The line containing "has width=1600, height=900." marks the start; repeat it and every following line exactly through the end of the entries.

Task input:
══════════════════════════════

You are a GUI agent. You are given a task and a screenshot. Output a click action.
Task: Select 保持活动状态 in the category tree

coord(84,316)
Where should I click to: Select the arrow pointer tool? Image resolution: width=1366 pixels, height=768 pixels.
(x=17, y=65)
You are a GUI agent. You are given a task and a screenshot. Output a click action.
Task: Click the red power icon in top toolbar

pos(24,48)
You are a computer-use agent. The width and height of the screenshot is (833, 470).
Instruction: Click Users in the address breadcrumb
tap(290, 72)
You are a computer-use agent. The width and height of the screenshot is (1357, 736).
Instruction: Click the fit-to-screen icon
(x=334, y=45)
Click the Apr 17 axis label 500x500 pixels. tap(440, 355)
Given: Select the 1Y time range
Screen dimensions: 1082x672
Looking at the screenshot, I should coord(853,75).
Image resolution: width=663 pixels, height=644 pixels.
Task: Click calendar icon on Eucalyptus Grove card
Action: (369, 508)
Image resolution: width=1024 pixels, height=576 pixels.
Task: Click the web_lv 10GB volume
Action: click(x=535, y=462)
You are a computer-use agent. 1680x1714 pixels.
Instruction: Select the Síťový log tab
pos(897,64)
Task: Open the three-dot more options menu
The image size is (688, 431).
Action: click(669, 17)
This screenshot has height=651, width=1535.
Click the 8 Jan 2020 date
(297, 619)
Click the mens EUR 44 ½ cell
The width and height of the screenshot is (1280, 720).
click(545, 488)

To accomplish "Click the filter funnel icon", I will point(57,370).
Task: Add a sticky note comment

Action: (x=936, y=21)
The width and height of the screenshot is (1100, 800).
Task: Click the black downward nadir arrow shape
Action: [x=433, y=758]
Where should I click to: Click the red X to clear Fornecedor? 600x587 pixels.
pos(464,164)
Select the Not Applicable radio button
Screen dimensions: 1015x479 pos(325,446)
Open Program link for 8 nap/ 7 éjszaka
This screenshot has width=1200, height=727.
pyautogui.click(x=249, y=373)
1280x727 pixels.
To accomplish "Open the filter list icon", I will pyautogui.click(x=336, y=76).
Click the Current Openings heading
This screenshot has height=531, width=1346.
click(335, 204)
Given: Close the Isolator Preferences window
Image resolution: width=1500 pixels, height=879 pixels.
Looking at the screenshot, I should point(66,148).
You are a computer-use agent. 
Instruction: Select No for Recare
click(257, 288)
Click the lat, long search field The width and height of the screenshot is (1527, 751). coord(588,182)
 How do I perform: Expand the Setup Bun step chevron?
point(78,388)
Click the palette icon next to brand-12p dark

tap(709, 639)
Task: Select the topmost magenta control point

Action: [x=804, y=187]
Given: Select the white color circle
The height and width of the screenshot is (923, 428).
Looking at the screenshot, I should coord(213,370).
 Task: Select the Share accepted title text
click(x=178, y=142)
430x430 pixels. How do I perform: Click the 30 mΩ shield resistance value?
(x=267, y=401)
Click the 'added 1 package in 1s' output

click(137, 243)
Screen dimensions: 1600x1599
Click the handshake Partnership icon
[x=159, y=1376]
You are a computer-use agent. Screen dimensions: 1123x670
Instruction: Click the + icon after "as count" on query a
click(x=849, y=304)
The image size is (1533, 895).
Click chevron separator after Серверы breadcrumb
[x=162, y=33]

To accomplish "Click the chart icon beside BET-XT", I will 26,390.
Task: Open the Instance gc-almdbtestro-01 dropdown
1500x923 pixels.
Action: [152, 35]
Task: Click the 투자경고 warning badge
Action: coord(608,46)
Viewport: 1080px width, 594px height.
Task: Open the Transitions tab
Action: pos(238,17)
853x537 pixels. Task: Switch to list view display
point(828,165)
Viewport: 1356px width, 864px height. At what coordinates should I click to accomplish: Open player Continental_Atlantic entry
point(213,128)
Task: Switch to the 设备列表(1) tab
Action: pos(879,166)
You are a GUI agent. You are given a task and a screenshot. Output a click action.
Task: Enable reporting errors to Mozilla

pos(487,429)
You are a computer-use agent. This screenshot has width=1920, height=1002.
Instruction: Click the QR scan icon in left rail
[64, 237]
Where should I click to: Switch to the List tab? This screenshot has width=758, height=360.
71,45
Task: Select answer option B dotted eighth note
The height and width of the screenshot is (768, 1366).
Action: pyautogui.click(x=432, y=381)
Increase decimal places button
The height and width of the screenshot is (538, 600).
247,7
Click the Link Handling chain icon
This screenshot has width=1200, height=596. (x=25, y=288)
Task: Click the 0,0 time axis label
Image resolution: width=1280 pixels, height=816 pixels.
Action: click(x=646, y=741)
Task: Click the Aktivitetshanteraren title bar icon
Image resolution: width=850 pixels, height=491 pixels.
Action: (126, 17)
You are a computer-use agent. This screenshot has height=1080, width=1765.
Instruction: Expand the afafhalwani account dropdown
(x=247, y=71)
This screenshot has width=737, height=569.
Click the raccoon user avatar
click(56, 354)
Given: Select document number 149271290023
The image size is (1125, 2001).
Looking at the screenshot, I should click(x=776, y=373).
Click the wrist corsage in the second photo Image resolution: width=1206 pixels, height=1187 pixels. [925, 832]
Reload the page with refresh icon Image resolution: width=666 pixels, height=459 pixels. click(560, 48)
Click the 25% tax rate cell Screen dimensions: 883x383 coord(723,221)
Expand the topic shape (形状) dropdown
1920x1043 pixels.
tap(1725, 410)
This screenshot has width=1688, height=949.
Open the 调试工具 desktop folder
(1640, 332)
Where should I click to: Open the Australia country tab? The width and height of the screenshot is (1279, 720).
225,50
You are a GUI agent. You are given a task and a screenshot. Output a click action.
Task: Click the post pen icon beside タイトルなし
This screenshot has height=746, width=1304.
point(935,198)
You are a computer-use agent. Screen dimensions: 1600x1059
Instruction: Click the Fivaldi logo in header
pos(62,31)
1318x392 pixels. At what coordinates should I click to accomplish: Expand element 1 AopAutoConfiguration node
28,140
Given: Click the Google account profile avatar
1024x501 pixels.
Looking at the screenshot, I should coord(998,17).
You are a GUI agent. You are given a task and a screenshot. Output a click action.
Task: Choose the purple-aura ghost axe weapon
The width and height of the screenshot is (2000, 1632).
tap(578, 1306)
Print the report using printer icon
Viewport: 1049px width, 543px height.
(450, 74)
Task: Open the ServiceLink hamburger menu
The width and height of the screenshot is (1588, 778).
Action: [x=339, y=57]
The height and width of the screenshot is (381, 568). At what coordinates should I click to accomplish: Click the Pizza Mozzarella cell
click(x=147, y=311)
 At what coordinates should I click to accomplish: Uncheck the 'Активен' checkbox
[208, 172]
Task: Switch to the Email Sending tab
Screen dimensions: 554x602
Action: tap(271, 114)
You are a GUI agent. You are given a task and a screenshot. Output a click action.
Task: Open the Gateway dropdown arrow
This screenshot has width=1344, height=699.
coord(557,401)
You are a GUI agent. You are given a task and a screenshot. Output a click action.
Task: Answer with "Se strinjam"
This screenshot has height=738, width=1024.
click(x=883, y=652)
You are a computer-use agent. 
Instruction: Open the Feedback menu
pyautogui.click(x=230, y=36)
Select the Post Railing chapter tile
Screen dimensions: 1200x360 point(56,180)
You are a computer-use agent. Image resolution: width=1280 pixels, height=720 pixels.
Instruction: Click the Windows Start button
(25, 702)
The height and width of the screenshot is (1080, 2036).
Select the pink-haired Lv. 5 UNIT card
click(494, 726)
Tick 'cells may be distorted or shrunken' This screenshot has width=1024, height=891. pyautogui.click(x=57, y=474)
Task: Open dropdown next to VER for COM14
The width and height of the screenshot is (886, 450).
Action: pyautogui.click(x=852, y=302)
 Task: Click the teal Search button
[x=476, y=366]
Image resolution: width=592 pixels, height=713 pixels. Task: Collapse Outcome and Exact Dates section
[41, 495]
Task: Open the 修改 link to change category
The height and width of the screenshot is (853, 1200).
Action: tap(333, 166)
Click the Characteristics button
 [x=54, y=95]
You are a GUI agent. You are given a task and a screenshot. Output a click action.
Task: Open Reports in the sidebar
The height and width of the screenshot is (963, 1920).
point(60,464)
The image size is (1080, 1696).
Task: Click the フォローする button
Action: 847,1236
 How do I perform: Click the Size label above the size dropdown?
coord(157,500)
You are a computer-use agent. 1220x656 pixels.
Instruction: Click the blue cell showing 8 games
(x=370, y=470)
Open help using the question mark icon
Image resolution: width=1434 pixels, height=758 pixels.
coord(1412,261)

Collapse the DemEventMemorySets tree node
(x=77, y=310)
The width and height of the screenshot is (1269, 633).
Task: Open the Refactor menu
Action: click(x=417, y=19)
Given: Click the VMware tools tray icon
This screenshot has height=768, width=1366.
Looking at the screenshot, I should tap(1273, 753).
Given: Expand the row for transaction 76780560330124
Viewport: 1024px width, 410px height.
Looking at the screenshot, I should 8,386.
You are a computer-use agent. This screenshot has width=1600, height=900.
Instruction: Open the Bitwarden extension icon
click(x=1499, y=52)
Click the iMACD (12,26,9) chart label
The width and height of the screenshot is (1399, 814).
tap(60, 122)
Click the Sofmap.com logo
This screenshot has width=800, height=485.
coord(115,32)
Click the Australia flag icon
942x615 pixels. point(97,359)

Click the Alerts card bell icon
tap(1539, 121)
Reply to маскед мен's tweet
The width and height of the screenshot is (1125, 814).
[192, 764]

══════════════════════════════

Response to this task:
You are a computer-use agent. This screenshot has width=1600, height=900.
Instruction: Open the Bitwarden extension icon
click(x=1499, y=52)
Click the iMACD (12,26,9) chart label
The width and height of the screenshot is (1399, 814).
tap(60, 122)
Click the Sofmap.com logo
This screenshot has width=800, height=485.
coord(115,32)
Click the Australia flag icon
942x615 pixels. point(97,359)

Click the Alerts card bell icon
tap(1539, 121)
Reply to маскед мен's tweet
The width and height of the screenshot is (1125, 814).
[192, 764]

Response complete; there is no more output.